— BEGIN Dataset rows —

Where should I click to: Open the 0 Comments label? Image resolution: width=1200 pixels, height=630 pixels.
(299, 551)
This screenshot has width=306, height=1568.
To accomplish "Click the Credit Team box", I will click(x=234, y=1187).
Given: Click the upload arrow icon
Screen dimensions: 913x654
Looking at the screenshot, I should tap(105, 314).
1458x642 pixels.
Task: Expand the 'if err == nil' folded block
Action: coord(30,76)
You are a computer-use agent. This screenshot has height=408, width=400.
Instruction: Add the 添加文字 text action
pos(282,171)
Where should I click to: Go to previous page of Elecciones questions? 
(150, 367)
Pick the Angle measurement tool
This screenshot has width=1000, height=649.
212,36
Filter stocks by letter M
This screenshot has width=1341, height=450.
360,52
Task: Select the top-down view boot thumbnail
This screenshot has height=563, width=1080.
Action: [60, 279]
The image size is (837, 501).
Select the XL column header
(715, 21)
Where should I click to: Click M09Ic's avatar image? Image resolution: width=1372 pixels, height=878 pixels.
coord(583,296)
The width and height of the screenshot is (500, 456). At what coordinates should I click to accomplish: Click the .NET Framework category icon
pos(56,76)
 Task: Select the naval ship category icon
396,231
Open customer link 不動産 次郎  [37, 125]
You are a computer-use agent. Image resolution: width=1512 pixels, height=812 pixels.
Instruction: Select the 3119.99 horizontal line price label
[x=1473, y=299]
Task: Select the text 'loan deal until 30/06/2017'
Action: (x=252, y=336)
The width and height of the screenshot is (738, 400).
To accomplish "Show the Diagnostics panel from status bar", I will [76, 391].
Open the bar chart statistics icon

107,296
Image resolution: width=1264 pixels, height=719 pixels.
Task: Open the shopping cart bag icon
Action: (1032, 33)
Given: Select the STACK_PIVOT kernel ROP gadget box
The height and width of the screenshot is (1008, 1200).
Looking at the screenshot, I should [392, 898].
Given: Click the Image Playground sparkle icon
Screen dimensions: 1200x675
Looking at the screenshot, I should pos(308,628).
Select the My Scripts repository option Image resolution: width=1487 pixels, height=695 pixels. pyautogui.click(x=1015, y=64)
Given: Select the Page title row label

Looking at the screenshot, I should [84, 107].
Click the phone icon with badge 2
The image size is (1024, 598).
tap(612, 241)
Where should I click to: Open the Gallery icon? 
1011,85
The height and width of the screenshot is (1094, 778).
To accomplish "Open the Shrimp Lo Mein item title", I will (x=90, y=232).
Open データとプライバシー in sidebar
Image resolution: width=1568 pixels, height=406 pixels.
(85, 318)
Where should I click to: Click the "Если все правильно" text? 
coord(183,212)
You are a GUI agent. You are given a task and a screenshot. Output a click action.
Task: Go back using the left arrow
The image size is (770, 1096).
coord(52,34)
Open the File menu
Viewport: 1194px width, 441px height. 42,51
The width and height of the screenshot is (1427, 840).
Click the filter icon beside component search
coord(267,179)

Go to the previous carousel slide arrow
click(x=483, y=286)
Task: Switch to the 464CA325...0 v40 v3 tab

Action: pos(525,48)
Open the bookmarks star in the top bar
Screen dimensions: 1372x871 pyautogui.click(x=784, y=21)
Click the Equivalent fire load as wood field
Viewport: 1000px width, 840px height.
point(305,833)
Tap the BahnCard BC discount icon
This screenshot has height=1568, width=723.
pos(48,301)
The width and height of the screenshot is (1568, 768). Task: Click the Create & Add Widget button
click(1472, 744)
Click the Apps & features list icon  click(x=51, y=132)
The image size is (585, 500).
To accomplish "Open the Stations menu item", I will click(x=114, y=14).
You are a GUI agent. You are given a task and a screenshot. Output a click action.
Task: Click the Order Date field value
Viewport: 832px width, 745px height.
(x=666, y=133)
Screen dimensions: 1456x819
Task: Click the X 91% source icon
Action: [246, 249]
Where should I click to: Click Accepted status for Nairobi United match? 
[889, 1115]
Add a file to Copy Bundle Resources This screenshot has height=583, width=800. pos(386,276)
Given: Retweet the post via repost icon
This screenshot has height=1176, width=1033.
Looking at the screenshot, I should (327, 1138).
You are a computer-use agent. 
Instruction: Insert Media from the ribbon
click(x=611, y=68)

— END Dataset rows —

▸ **What this task involves**
Extract every line of the records above word for word, keeping them in their original order.

▸ **Written answer**
Where should I click to: Open the 0 Comments label? Image resolution: width=1200 pixels, height=630 pixels.
(299, 551)
This screenshot has width=306, height=1568.
To accomplish "Click the Credit Team box", I will click(x=234, y=1187).
Given: Click the upload arrow icon
Screen dimensions: 913x654
Looking at the screenshot, I should tap(105, 314).
1458x642 pixels.
Task: Expand the 'if err == nil' folded block
Action: coord(30,76)
You are a computer-use agent. This screenshot has height=408, width=400.
Instruction: Add the 添加文字 text action
pos(282,171)
Where should I click to: Go to previous page of Elecciones questions? 
(150, 367)
Pick the Angle measurement tool
This screenshot has width=1000, height=649.
212,36
Filter stocks by letter M
This screenshot has width=1341, height=450.
360,52
Task: Select the top-down view boot thumbnail
This screenshot has height=563, width=1080.
Action: [60, 279]
The image size is (837, 501).
Select the XL column header
(715, 21)
Where should I click to: Click M09Ic's avatar image? Image resolution: width=1372 pixels, height=878 pixels.
coord(583,296)
The width and height of the screenshot is (500, 456). At what coordinates should I click to accomplish: Click the .NET Framework category icon
pos(56,76)
 Task: Select the naval ship category icon
396,231
Open customer link 不動産 次郎  [37, 125]
You are a computer-use agent. Image resolution: width=1512 pixels, height=812 pixels.
Instruction: Select the 3119.99 horizontal line price label
[x=1473, y=299]
Task: Select the text 'loan deal until 30/06/2017'
Action: (x=252, y=336)
The width and height of the screenshot is (738, 400).
To accomplish "Show the Diagnostics panel from status bar", I will [76, 391].
Open the bar chart statistics icon

107,296
Image resolution: width=1264 pixels, height=719 pixels.
Task: Open the shopping cart bag icon
Action: (1032, 33)
Given: Select the STACK_PIVOT kernel ROP gadget box
The height and width of the screenshot is (1008, 1200).
Looking at the screenshot, I should [392, 898].
Given: Click the Image Playground sparkle icon
Screen dimensions: 1200x675
Looking at the screenshot, I should pos(308,628).
Select the My Scripts repository option Image resolution: width=1487 pixels, height=695 pixels. pyautogui.click(x=1015, y=64)
Given: Select the Page title row label

Looking at the screenshot, I should [84, 107].
Click the phone icon with badge 2
The image size is (1024, 598).
tap(612, 241)
Where should I click to: Open the Gallery icon? 
1011,85
The height and width of the screenshot is (1094, 778).
To accomplish "Open the Shrimp Lo Mein item title", I will (x=90, y=232).
Open データとプライバシー in sidebar
Image resolution: width=1568 pixels, height=406 pixels.
(85, 318)
Where should I click to: Click the "Если все правильно" text? 
coord(183,212)
You are a GUI agent. You are given a task and a screenshot. Output a click action.
Task: Go back using the left arrow
The image size is (770, 1096).
coord(52,34)
Open the File menu
Viewport: 1194px width, 441px height. 42,51
The width and height of the screenshot is (1427, 840).
Click the filter icon beside component search
coord(267,179)

Go to the previous carousel slide arrow
click(x=483, y=286)
Task: Switch to the 464CA325...0 v40 v3 tab

Action: pos(525,48)
Open the bookmarks star in the top bar
Screen dimensions: 1372x871 pyautogui.click(x=784, y=21)
Click the Equivalent fire load as wood field
Viewport: 1000px width, 840px height.
point(305,833)
Tap the BahnCard BC discount icon
This screenshot has height=1568, width=723.
pos(48,301)
The width and height of the screenshot is (1568, 768). Task: Click the Create & Add Widget button
click(1472, 744)
Click the Apps & features list icon  click(x=51, y=132)
The image size is (585, 500).
To accomplish "Open the Stations menu item", I will click(x=114, y=14).
You are a GUI agent. You are given a task and a screenshot. Output a click action.
Task: Click the Order Date field value
Viewport: 832px width, 745px height.
(x=666, y=133)
Screen dimensions: 1456x819
Task: Click the X 91% source icon
Action: [246, 249]
Where should I click to: Click Accepted status for Nairobi United match? 
[889, 1115]
Add a file to Copy Bundle Resources This screenshot has height=583, width=800. pos(386,276)
Given: Retweet the post via repost icon
This screenshot has height=1176, width=1033.
Looking at the screenshot, I should (327, 1138).
You are a computer-use agent. 
Instruction: Insert Media from the ribbon
click(x=611, y=68)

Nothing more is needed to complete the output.